The Silk Road
How this ancient trading network became the world’s first commercial highway and a connection between cultures
For the average medieval European peasant, the far-off lands of Persia and China were only heard of in stories, and few could even dream of travelling there. Despite this, they might have been more familiar with the sight of the few exotic goods arriving in Europe from Eastern trade routes. By the late Middle Ages, items such as jade, spices, tea, precious metals and silk could be found for sale in bustling European market cities. Many different trade routes had developed between China and the West over the centuries, beginning as early as around 125 BCE when the Chinese Han dynasty began searching far beyond its borders for new trading opportunities. In the 19th century these routes, which stretched over thousands of kilometres and connected two continents, were nicknamed the Silk Roads after the unique export that the Western world craved. Silk was first produced in China as far back as 2700 BCE, and for a long time it was the exclusive luxury of the Chinese royal family. For this reason, the method of its production remained a closely guarded secret for centuries. However, by the 2nd century BCE the export of silk gradually became permitted. Emperor Wudi allowed silk to be traded for valuable war horses – something the Chinese military desperately needed to help defend their borders. The Yuezhi tribes with whom they traded lived in the western regions of the empire in the Fergana Valley. These exchanges formed the first building blocks of the Silk Road. It was around this period that the Roman Republic, and later the Empire, was growing in strength and expanding its territory eastwards from the Mediterranean Sea.

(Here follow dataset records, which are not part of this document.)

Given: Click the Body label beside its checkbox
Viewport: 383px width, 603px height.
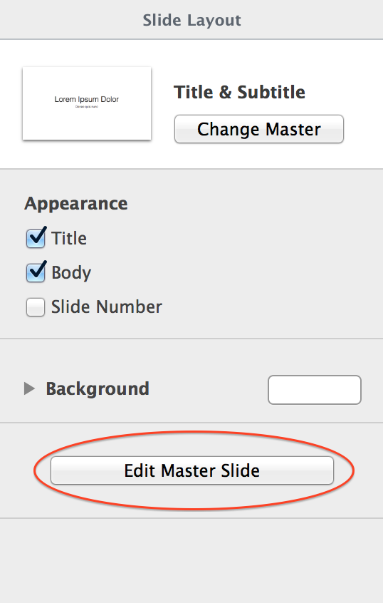Looking at the screenshot, I should click(x=71, y=273).
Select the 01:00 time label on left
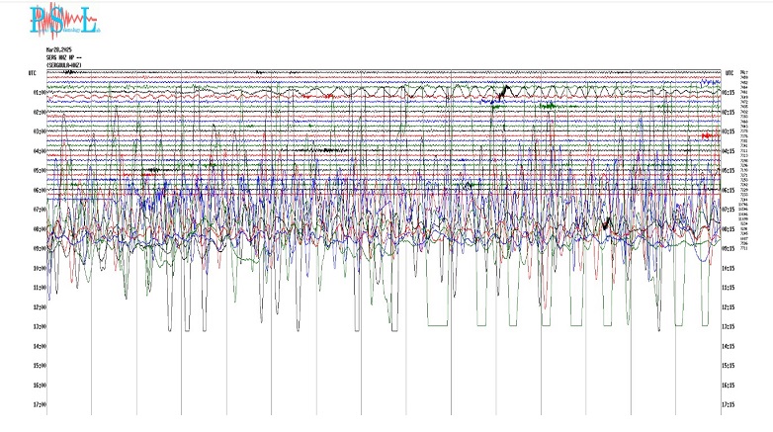The image size is (773, 432). (40, 93)
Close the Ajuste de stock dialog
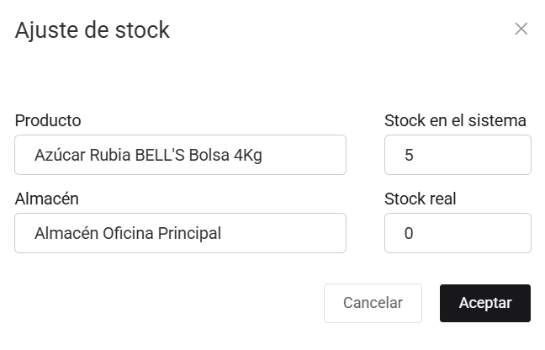545x350 pixels. [521, 29]
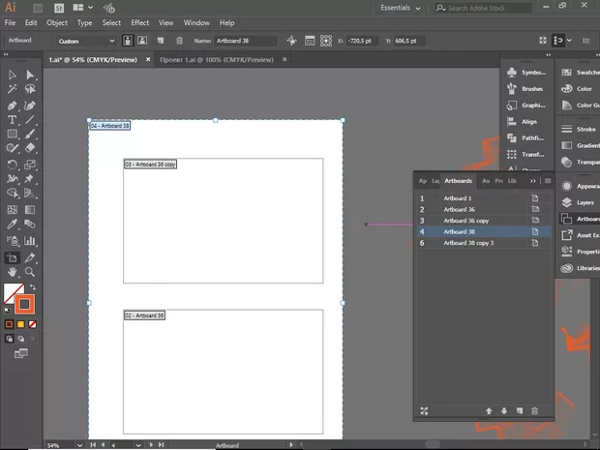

During military campaigns against the Parthian Empire (which today is the region of Iran, Iraq and Syria) in the 1st century BCE, the Romans observed the silk banners of their enemy and were fascinated by this unfamiliar material that was both strong yet delicate to the touch. The Roman aristocracy soon became obsessed with silk garments and created a great demand for this must-have fabric. Inevitably, these luxury products brought in a premium profit for merchants, but transporting the goods across thousands of miles of challenging terrain was no mean feat.

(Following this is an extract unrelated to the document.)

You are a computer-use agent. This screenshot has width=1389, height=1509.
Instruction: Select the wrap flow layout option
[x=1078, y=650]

After leaving the Chinese capital of Chang’an – the heart of silk production in this period – travelling convoys or caravans were forced to traverse around deserts and mountains with their wares. The rough terrain beyond the safety of city walls was perfect for marauding bandits, who stalked the routes the caravans were known to take. Sections of China’s Great Wall were extended to protect weak points along the roads, and armed garrisons were stationed in key towns.
Upon arriving safely at the next trading post, town or city, merchants would often sell or barter their wares rather than continuing on the journey west. On the far western Chinese border, Kashgar was one such profitable stop, where traders travelling from the Indian peninsula, Persia and beyond would gather to buy and sell. In this way the merchants themselves didn’t have to risk the long and perilous journeys, but their goods continued onwards along a chain of different owners.
Eventually, the road reached the Parthian Empire, a vast state that was neighbour to both Roman territory and the regions to the east, occupying a midway point along the Silk Roads. Realising the high demand for Chinese goods in the West, the Parthians were able to raise the price on silk sold in their lands, especially to European merchants travelling from Rome and elsewhere. The Parthian capital of Ctesiphon served as a major trading hub, where goods could be exchanged before travelling across the deserts of Mesopotamia strapped to the backs of camels. Palmyra and Damascus were key stop-off points on the way to the ports of Antioch or Tyre before passage across the Mediterranean and Europe.
Of course, not all routes between the East and West were land roads. Sea routes traversing the Indian peninsula in particular were popular with spice traders. Cinnamon, pepper, ginger, nutmeg, saffron and other goods crossed some 15,000 kilometres of sea routes between the Arabian peninsula and as far as
Japan and the islands of the Philippines.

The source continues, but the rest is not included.